Anyhow, church leader gets all upset, saying - to the crowd - he never actually speaks to Jesus (Big time "triangulation"), "What are you all doing coming for healing on the sabbath? You know better than that! You ought (δεῖ) to come on another day." That's the one time someone other than Jesus speaks the word (and he messes up, because he is trying to use a "good news" word, in a "bad news" way!).
 
Now, I like to imagine Jesus (because I feel confident that he had a "thing" for this word, too!) saying something to the church leader like, "Oh no you di-in't! That is my word, brother!
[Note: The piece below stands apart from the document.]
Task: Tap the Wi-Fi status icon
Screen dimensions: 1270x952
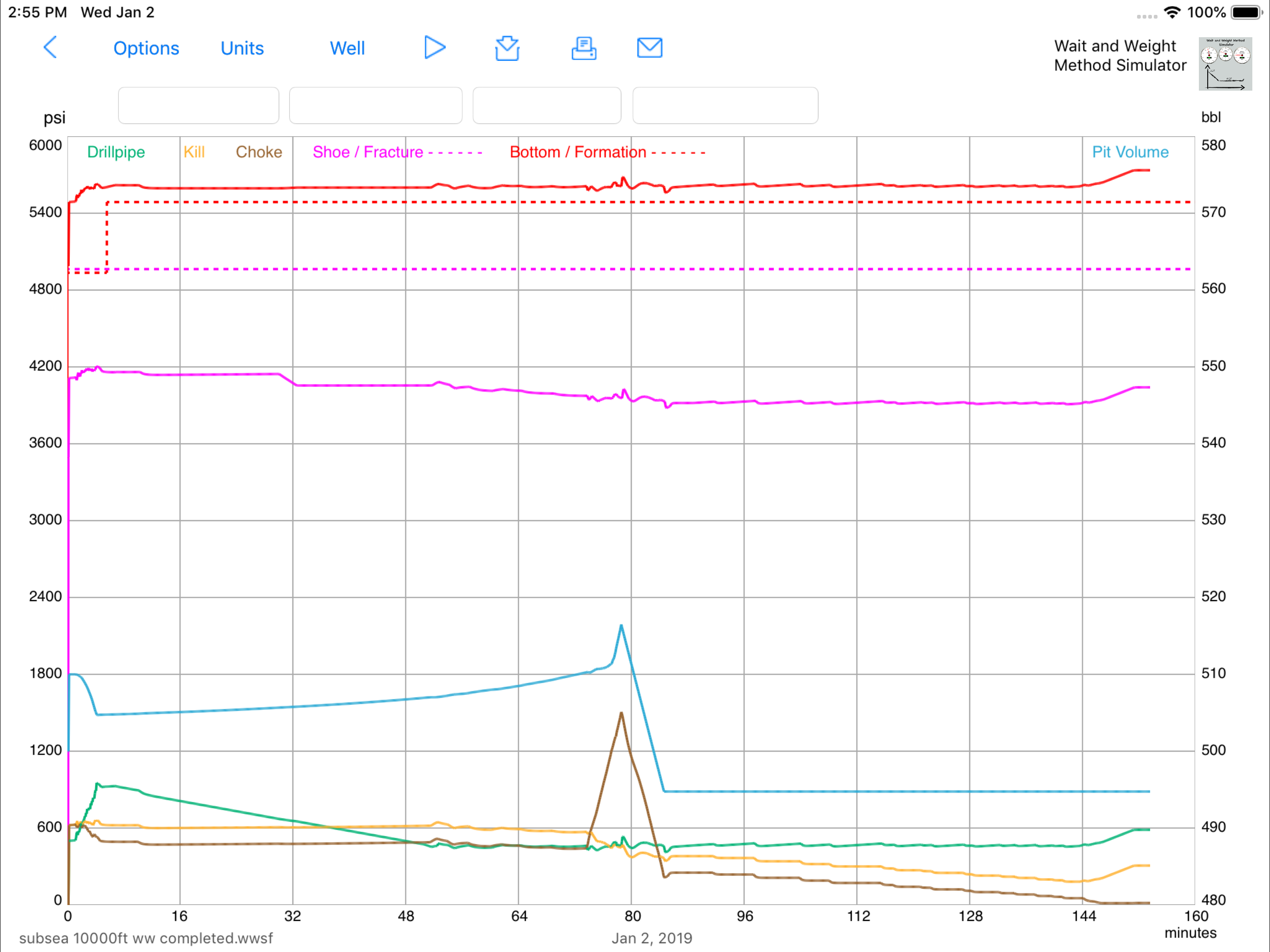Action: pyautogui.click(x=1172, y=12)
Let me tell you what ought to happen!" Then he says (13:16), "What is necessary (δεῖ), is that this woman be set free from her bondage on the sabbath!"
 
Because this is what the sabbath is about, right?? It is about freeing, and releasing, and liberating, and delivering from captivity. It is never about what we are NOT to do - but always about what we are freed to do. And the holy thing we, who claim to be "sabbath people" are to do...the divinely necessary thing, is to see and notice and address the needs of those who are bent over and enslaved in any way, and then to work to free them from that bondage because that is the basis//the foundation of sabbath (NB Deut. 5:12ff - "Observe the sabbath day and keep it holy. Remember you were a slave in the land of Egypt, and the LORD liberated you; therefore the LORD commanded you to keep the sabbath day." That is, "because you were slaves and know what it is to be liberated, you now liberate others...and the sabbath is the day to pay special attention to that.").
 
Now, some of us are bent over and enslaved by an over-developed sense of legalism (e.g. the synagogue/church leader) - and our inability to see beyond our own narrow scope of vision affects everything we do.
Some are bent over by our own insecurity (we don't think we deserve to stand up straight).
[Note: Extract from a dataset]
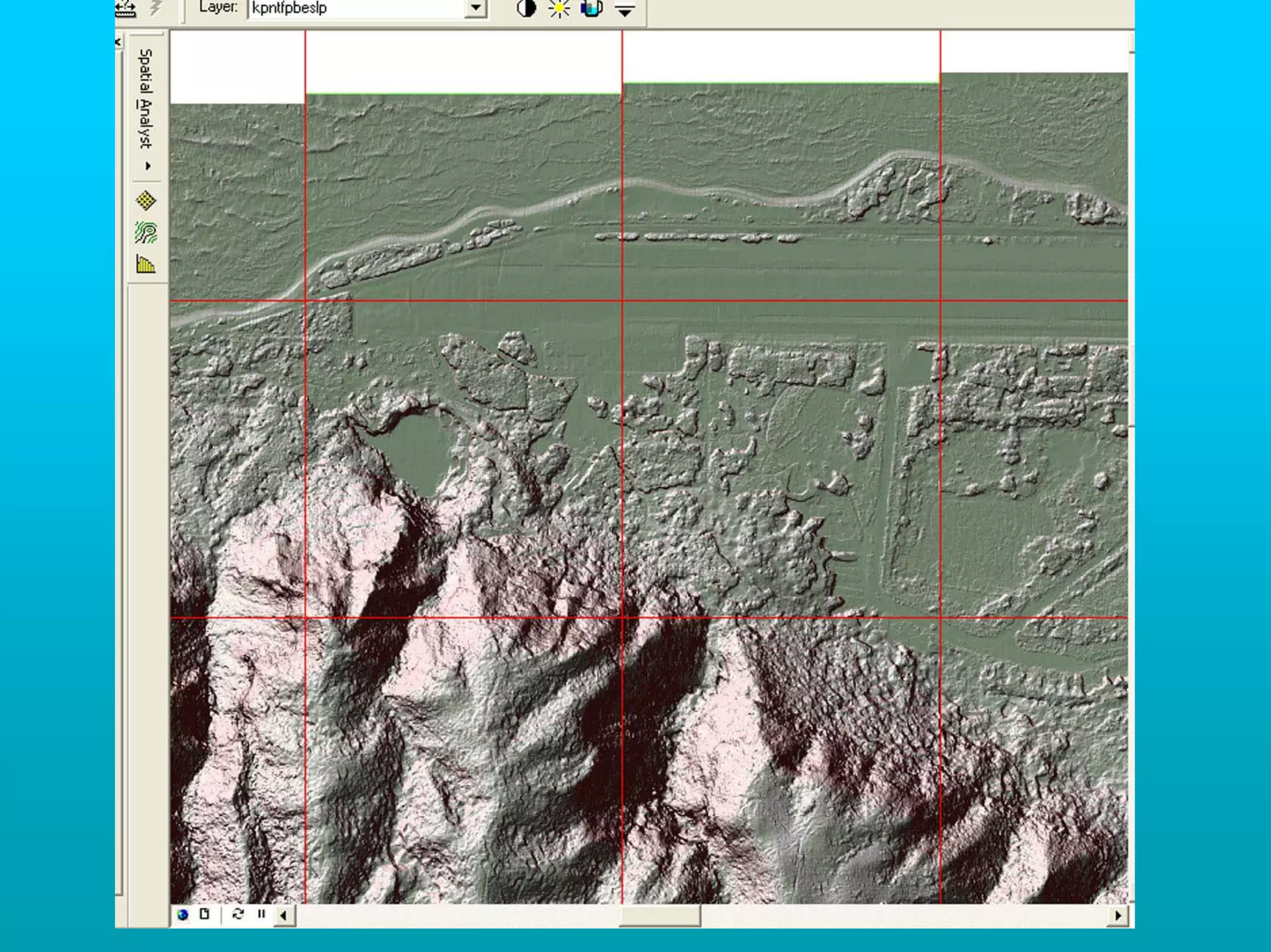This screenshot has height=952, width=1271.
Task: Expand the Spatial Analyst menu arrow
Action: coord(148,166)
Some are bent over and quite unable to stand up straight because we are weighed down by past grudges or an inability to forgive.
Some are bent over by grief.
Some are bent over by fear or hatred.
 
Eighteen years. That's how long this woman, whom Jesus healed, was bound by her condition. I wonder if she was even aware of it anymore. Makes me wonder how many of us are aware that we are bent over and unable to stand up straight. I wonder how many of us would be surprised to have Jesus call us over and heal us of our narrow perspectives and insecurities and fears. I don't know...It's just a thought.
 
One thing I am sure of, though, is that it is necessary (δεῖ) that we be set free from those things (in fact, it is a divine necessity), so that we can stand up straight and see beyond our narrow scope of vision and free others to free others to free others...every single day - and in that way, live sabbath lives every day!